Part 1 - Observation will not require any design, but rather, an exceptional survey of the extant building and lot. A close reading of Frampton’s text coupled with firsthand documentation of material, tectonic, historical, and topographic forms will infuse specific techniques to produce an ‘as-found’ set of drawings. A minimum of (4) four drawings and (1) one physical model is to be produced following multiple site visits. Like an archaeologist, Part 1 will underscore the individual’s ability to experiment with new ways of documentation to reveal the existing building’s physical character.

Part 2 - Index will serve as a quick, but precise, proposal for rehearsing how the ‘as-found’ documentation of Part 1 might reveal methods for future alterations (e.g., additions, subtractions, renovations) to the extant building. Part 2 will include a road trip through all six New England states to expand the area of ‘regional’ influence. Site-specificity will take on new meaning by casting wider nets of social, environmental, and tectonic values. While the scope of design remains to alter the extant building in a way that embellishes or suppresses its ‘as-found’ qualities, Part 2 will rehearse how to balance autonomy with site-specificity using an explicit form of red linework to track the proposed alterations in contrast to the extant building.

Part 3 - Refinement will yield authorship. Students will refine their Part 2 proposals according to a specific ‘alteration’ brief that will include an (a) interior renovation (< 50%), (b) program conversion (athenaeum), and © addition (+/- 5,000 sf) to the extant building. All proposals are to adhere to international occupancy and accessibility standards and may be as minimal or as maximal, exterior, or interior, as the research requires.
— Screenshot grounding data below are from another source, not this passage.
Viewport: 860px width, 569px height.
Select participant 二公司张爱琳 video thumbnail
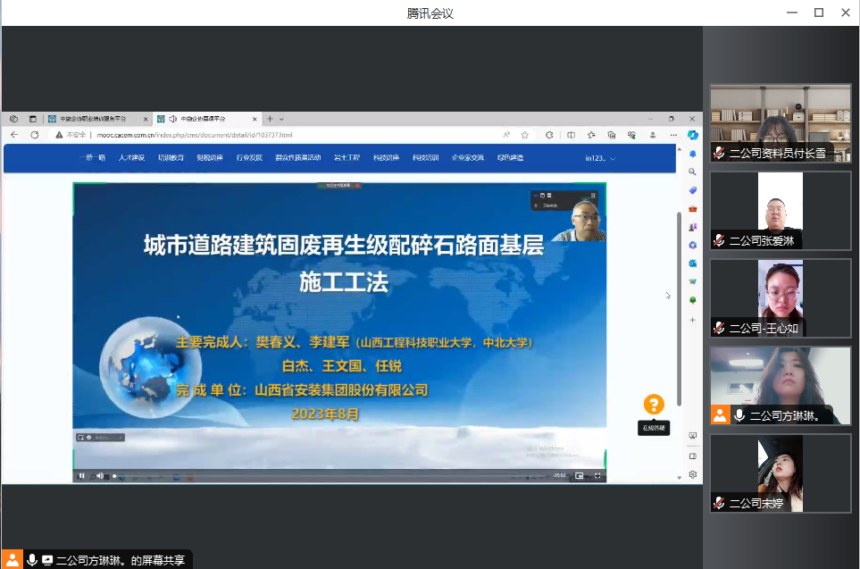pyautogui.click(x=780, y=211)
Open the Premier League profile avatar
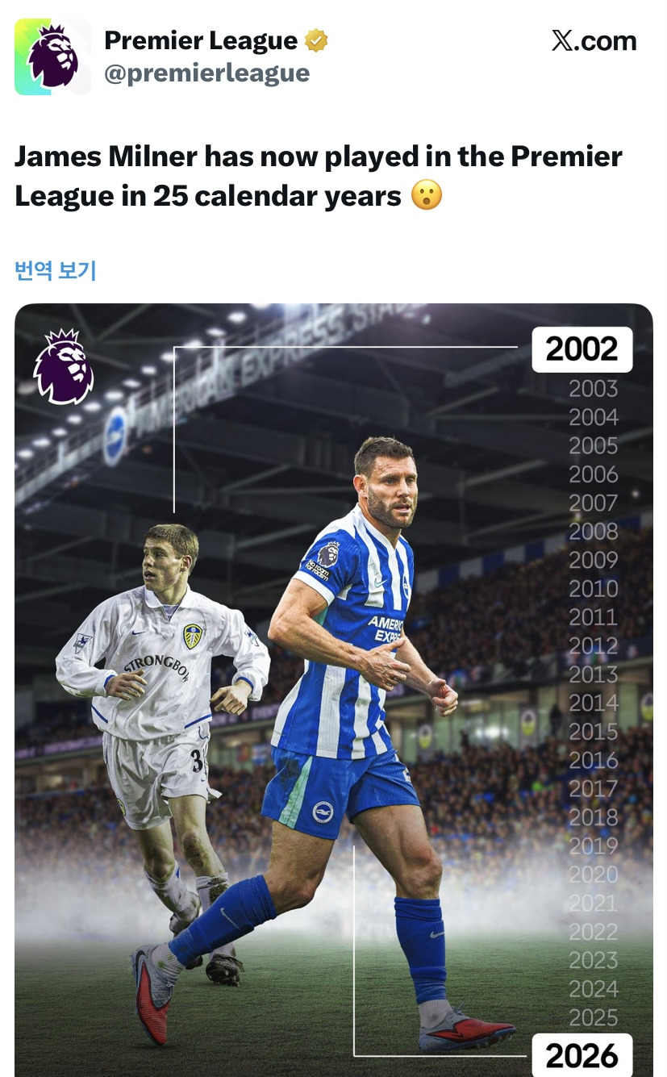Image resolution: width=667 pixels, height=1077 pixels. (x=52, y=56)
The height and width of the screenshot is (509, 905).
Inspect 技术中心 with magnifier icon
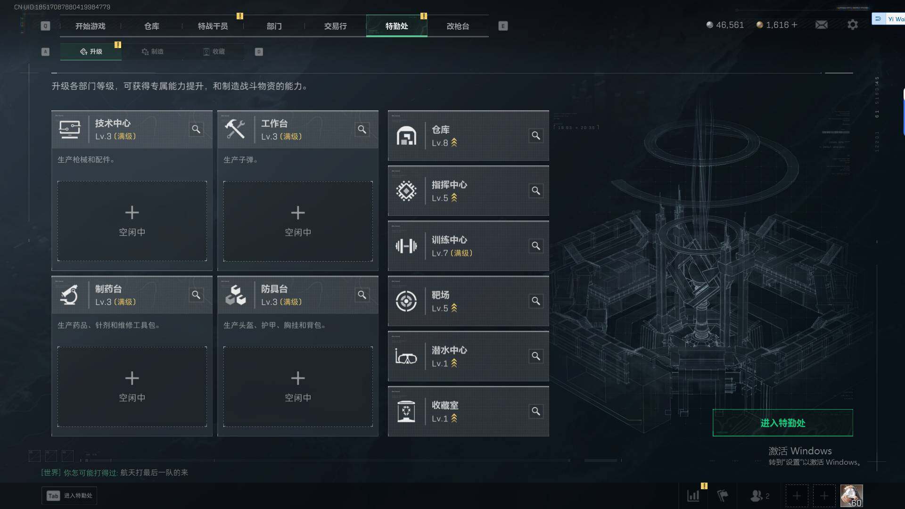click(x=196, y=129)
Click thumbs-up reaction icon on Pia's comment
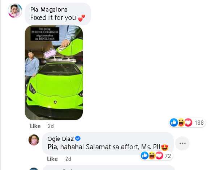 coord(174,123)
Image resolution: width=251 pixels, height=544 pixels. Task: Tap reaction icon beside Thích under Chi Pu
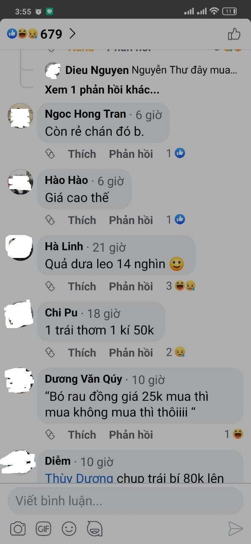[x=50, y=353]

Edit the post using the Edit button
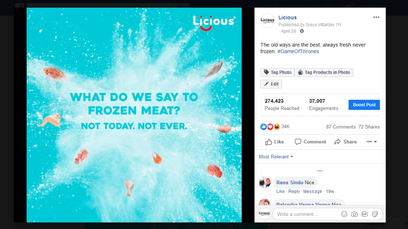(271, 84)
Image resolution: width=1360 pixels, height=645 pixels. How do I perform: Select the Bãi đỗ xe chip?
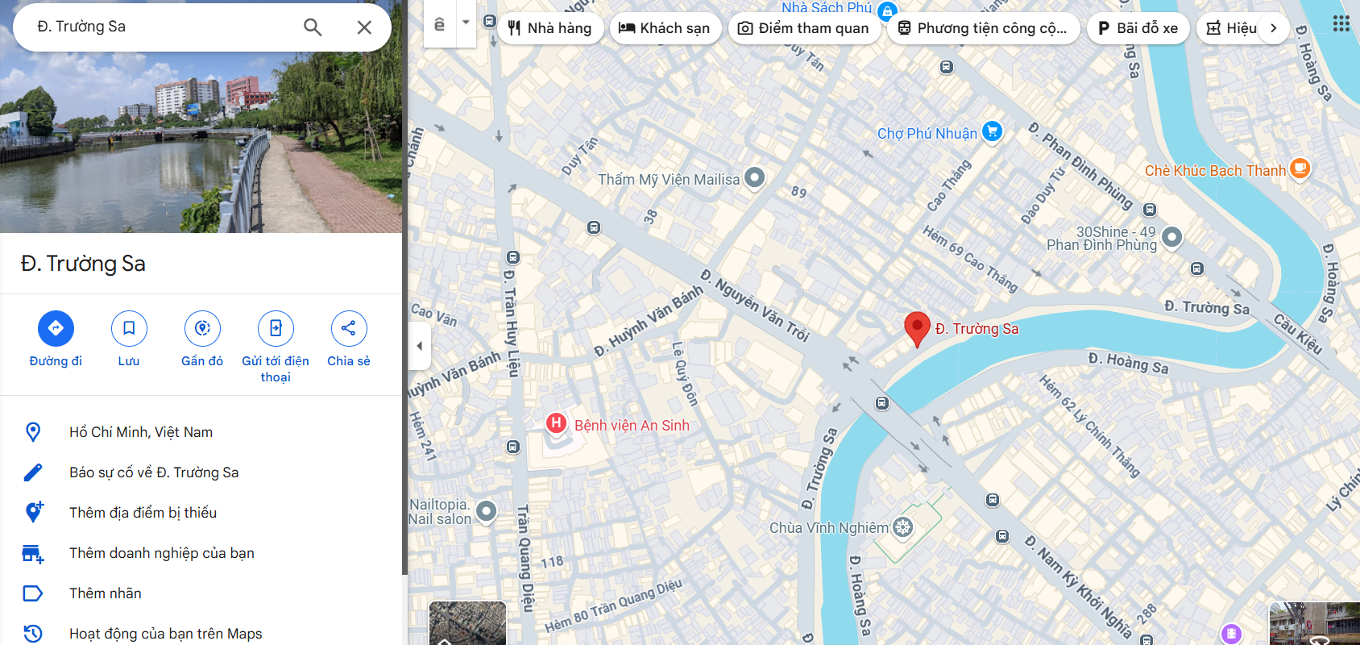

Part 3 will require individuals to produce a set of ‘alteration’ drawings and (1) one ‘alteration’ model at an identical scale as Part 1. Alteration drawings will also be presented as static frame videos using animation software to consider how light, sound, and other forms of movement affect the alteration proposal.

References
1 Paul Ricoeur, “Universal Civilizaition and National Cultures” (1961), History and Truth, trans. Chas. A. Kelbley (Evanston: Northwestern University Press, 1965), p. 283.